- **Aim**
In the KVM patch below, who is credited with suggesting the change?

- **Reading passage**
From: Like Xu <likexu@tencent.com>

Depending on whether intr should be triggered or not, KVM registers
two different event overflow callbacks in the perf_event context.

The code skeleton of these two functions is very similar, so
the pmc->intr can be stored into pmc from pmc_reprogram_counter()
which provides smaller instructions footprint against the
u-architecture branch predictor.

The __kvm_perf_overflow() can be called in non-nmi contexts
and a flag is needed to distinguish the caller context and thus
avoid a check on kvm_is_in_guest(), otherwise we might get
warnings from suspicious RCU or check_preemption_disabled().

Suggested-by: Paolo Bonzini <pbonzini@redhat.com>
Signed-off-by: Like Xu <likexu@tencent.com>
---
 arch/x86/include/asm/kvm_host.h |  1 +
 arch/x86/kvm/pmu.c              | 58 ++++++++++++++++-----------------
 2 files changed, 29 insertions(+), 30 deletions(-)

diff --git a/arch/x86/include/asm/kvm_host.h b/arch/x86/include/asm/kvm_host.h
index e41ad1ead721..6c2b2331ffeb 100644
--- a/arch/x86/include/asm/kvm_host.h
+++ b/arch/x86/include/asm/kvm_host.h
@@ -495,6 +495,7 @@ struct kvm_pmc {
 	 */
 	u64 current_config;
 	bool is_paused;
+	bool intr;
 };
 
 struct kvm_pmu {
diff --git a/arch/x86/kvm/pmu.c b/arch/x86/kvm/pmu.c
index b7a1ae28ab87..a20207ee4014 100644
--- a/arch/x86/kvm/pmu.c
+++ b/arch/x86/kvm/pmu.c
@@ -55,43 +55,41 @@ static void kvm_pmi_trigger_fn(struct irq_work *irq_work)
 	kvm_pmu_deliver_pmi(vcpu);
 }
 
-static void kvm_perf_overflow(struct perf_event *perf_event,
-			      struct perf_sample_data *data,
-			      struct pt_regs *regs)

- **Supplied material**
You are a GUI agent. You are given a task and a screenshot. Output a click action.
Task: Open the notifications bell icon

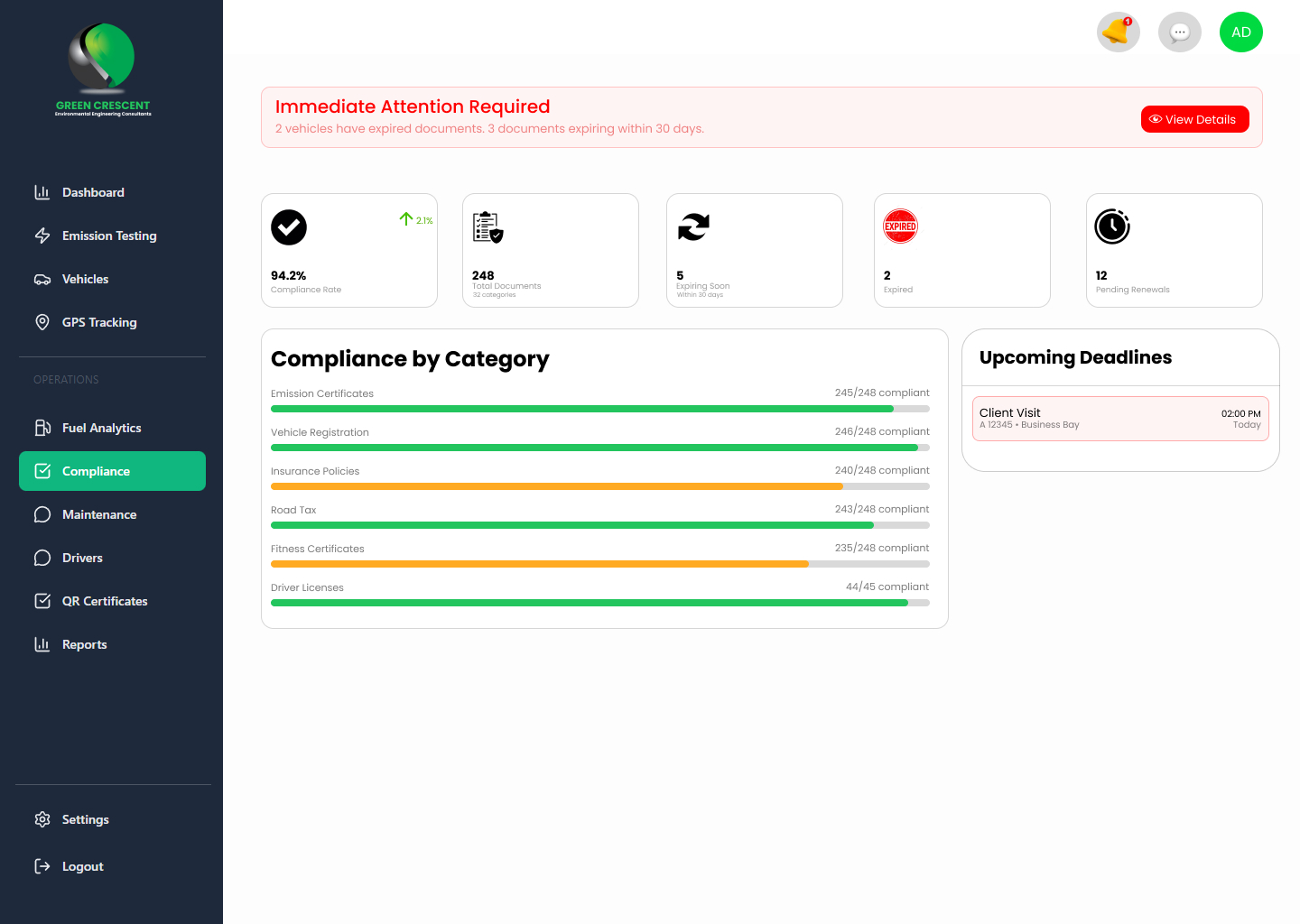coord(1118,32)
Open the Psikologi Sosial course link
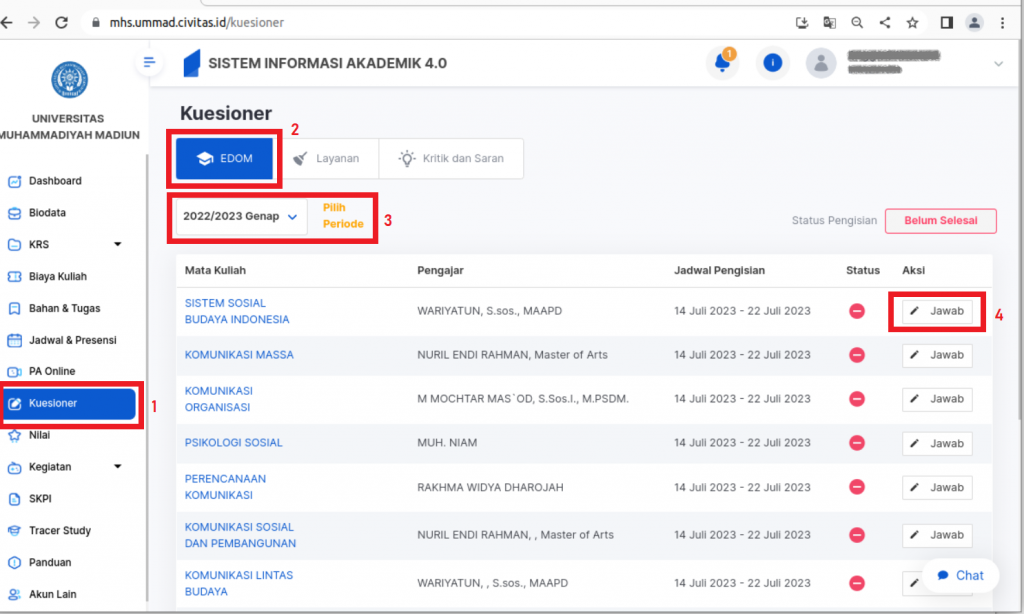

- **Solution to this exercise**
Paolo Bonzini